她不說,隻是想素珊能夠放心。
當釋空大師走出山洞時,守在洞外的六籽實在嚇了一跳。莫說六子,就連素珊也吃了一驚,他們一向守在洞外,連小我影都冇見到。
她說一句,身上的色彩就加深一分。
“是!部屬服從!”
靖辭雪按釋空方丈所說,將木匣沉入池底,恰好是石台的正下方。然後盤膝坐下,一手念珠一手木魚,開端誦唸心經。
“放下怨念?”麗嬪疑聲反問,繼而大笑起來,“現在我滿心仇恨滿腔怨氣,家仇未報,你讓我循環轉世?靖辭雪你未免也太好笑了!我爹為官廉潔,我方家也從未做過傷天害理之事,而他洛家兄妹心腸暴虐,殺人放火,為甚麼到最後死的倒是我方家的人!”
麗嬪還是嘲笑,有點憐憫,又有點不幸地望著靖辭雪:“婷妹一心求你,可我看你也是個不幸人。你已自顧不暇,如何還幫得了婷妹?”
明日是祈福的最後一天,萬一靖辭雪帶方婷返來,就算皇上不信賴方婷的一麵之詞,也必然會起狐疑。終歸對洛家倒黴。
“好啊。”六子咧嘴一笑。實在他甚麼都不曉得,除了洞內傳來的木魚聲,他耳邊一點誦經的聲音都冇有。但他相稱樂意為皇後孃娘做事,不問事由,不管成果。
“部屬該死,那一劍隻刺中手臂,未刺中關鍵。”跪著的人想了想,持續說,“部屬模糊中看到有小我救了她,把她背進寺裡。白日的時候,部屬偷偷探聽了一下,那人是給皇後孃娘趕車的小寺人。”

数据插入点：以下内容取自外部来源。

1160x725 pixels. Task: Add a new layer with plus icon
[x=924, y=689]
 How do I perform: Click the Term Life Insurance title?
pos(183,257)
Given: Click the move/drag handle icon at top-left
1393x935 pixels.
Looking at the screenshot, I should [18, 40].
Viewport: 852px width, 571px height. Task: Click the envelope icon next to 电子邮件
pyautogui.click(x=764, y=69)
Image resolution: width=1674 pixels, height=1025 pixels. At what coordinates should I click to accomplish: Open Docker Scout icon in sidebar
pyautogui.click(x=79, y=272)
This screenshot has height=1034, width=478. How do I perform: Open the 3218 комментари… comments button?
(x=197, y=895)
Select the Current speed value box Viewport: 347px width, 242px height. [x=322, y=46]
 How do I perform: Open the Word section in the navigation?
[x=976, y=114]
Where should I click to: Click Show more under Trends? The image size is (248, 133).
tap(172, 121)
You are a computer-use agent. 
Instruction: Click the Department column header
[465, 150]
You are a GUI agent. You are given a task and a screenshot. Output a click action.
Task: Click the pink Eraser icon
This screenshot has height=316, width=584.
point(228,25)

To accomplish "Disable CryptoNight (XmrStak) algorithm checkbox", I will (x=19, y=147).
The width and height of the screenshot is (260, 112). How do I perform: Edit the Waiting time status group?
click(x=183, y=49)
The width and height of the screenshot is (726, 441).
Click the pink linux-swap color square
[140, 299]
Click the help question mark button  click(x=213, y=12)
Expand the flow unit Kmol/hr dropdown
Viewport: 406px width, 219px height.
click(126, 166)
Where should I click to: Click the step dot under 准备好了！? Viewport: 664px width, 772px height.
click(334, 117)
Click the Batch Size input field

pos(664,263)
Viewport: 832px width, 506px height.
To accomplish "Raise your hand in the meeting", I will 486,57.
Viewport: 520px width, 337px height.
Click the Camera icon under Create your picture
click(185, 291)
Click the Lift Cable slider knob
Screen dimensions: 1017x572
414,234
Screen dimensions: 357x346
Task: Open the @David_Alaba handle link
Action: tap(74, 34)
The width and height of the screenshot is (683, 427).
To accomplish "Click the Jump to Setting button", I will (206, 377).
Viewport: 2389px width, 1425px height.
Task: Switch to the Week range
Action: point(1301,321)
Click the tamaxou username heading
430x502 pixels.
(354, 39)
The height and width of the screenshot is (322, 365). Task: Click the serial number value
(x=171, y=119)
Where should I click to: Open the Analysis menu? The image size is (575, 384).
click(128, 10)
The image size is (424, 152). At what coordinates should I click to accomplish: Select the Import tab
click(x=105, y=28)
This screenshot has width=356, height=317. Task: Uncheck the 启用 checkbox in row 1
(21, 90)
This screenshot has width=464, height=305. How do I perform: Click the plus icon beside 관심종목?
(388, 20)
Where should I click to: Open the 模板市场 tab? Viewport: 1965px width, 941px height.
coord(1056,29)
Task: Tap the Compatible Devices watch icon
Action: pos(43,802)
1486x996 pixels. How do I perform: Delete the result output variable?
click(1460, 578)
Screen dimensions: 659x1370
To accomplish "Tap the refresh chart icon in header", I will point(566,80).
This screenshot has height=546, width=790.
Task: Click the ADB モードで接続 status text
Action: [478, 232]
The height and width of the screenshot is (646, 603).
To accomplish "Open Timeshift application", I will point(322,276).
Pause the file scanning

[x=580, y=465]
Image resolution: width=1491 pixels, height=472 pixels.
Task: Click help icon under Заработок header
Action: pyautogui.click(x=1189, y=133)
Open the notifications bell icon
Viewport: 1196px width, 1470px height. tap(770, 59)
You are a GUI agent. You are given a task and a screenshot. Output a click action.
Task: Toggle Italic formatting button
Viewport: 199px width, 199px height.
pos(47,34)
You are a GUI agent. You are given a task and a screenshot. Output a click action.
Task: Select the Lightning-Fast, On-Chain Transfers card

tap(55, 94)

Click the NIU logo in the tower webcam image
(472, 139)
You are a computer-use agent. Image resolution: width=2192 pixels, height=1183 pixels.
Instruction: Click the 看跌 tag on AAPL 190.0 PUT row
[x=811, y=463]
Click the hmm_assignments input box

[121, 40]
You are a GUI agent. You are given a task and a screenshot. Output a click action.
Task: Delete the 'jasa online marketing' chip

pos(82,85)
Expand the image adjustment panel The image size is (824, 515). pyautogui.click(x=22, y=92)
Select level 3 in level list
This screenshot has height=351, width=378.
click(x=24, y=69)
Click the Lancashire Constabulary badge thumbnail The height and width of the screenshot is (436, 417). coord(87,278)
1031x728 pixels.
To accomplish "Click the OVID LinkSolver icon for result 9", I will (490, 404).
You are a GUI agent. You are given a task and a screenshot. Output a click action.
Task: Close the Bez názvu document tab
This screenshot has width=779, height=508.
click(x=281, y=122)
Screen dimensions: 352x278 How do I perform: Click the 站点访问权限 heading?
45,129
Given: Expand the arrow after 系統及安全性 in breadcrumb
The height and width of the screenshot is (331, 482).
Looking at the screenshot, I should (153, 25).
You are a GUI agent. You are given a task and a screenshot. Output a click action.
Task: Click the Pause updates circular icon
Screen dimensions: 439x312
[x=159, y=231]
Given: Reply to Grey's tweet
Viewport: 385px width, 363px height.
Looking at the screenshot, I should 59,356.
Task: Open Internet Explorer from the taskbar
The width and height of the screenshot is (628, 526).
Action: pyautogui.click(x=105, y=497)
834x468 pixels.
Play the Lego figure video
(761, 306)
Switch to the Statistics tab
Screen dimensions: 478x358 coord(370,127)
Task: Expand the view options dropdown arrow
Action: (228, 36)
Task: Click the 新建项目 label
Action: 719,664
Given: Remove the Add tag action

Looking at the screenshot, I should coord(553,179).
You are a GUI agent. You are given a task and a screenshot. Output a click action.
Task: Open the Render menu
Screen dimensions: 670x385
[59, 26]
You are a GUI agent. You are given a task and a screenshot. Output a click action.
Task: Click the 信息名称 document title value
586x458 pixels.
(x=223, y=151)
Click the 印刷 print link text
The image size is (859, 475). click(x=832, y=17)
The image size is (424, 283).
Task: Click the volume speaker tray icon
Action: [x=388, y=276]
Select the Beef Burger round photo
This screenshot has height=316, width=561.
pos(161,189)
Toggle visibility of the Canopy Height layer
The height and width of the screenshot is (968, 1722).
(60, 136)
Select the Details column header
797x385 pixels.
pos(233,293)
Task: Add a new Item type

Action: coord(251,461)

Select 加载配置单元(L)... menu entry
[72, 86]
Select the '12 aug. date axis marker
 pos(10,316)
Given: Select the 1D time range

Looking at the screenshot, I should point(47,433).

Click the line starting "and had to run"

一句“邪物”,木匣俄然狠惡地動動起來。靖辭雪來不及解釋,又當即施了一道禁製,再有力壓抑體內湧動的血氣,嘴角流出一道血來。
釋空方丈腐敗的眸光突然凝集,握緊禪杖,禪杖上鑲嵌的小銅鏡當即朝靖辭雪方向射出一道金光。
金光止,木匣不再顫抖,黑氣消去。靖辭雪體內四周竄動的氣味也垂垂穩下來。
滾燙的茶水全潑在麵前跪著的一群殺手身上和臉上,刹時燙紅了一大片,但誰也不敢吱聲,隻屏息跪著,動都不動一下。
金陵城,國舅府。
“靖辭雪你騙我!”麗嬪狠戾地盯著靖辭雪,眼中滿是恨意,“你說天道為公,惡人自有去處,但是你也聽到了,洛繆璠他不但害死華弟,還害死了我爹孃,逼得我方家家破人亡!現在連婷妹也不肯放過!天道不公!”